Return every line from the listing where the word "computer" occurs.

★ ★ ★

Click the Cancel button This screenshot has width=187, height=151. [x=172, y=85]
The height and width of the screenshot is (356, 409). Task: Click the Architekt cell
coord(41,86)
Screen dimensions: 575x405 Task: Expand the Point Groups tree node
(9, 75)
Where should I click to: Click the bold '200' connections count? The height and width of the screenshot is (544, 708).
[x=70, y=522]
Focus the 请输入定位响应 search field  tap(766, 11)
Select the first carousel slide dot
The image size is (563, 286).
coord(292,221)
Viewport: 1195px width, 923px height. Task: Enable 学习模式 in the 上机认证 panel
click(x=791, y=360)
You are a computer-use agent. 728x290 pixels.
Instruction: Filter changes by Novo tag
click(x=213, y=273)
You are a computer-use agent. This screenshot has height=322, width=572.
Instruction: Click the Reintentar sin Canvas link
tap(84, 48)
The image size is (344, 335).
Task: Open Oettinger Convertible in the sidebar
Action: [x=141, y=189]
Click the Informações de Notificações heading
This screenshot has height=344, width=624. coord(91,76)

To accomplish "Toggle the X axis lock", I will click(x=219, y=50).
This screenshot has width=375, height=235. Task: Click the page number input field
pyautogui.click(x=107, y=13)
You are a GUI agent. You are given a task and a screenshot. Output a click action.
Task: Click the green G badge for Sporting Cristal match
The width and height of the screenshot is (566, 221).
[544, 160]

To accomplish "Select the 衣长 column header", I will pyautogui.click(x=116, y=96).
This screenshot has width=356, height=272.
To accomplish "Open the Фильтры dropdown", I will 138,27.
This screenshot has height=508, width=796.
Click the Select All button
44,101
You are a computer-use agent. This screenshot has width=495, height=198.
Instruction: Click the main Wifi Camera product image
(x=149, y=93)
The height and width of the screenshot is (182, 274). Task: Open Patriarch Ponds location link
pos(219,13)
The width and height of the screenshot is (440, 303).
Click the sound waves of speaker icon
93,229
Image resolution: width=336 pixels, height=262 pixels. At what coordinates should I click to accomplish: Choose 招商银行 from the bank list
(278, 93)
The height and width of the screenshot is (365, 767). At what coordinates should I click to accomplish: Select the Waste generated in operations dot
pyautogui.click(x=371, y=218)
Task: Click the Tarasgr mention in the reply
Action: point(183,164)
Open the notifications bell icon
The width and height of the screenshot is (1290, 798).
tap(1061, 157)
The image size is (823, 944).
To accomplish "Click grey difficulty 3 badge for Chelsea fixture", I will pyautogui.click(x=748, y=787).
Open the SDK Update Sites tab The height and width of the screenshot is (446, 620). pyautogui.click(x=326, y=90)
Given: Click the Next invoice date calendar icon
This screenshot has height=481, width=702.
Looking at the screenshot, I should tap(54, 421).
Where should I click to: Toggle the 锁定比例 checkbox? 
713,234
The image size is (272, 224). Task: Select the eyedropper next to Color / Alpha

★ ★ ★

= Completed exercise =
You are a computer-use agent. 728x290 pixels.
You are a computer-use agent. This screenshot has height=322, width=572.
You are a computer-use agent. This screenshot has width=495, height=198.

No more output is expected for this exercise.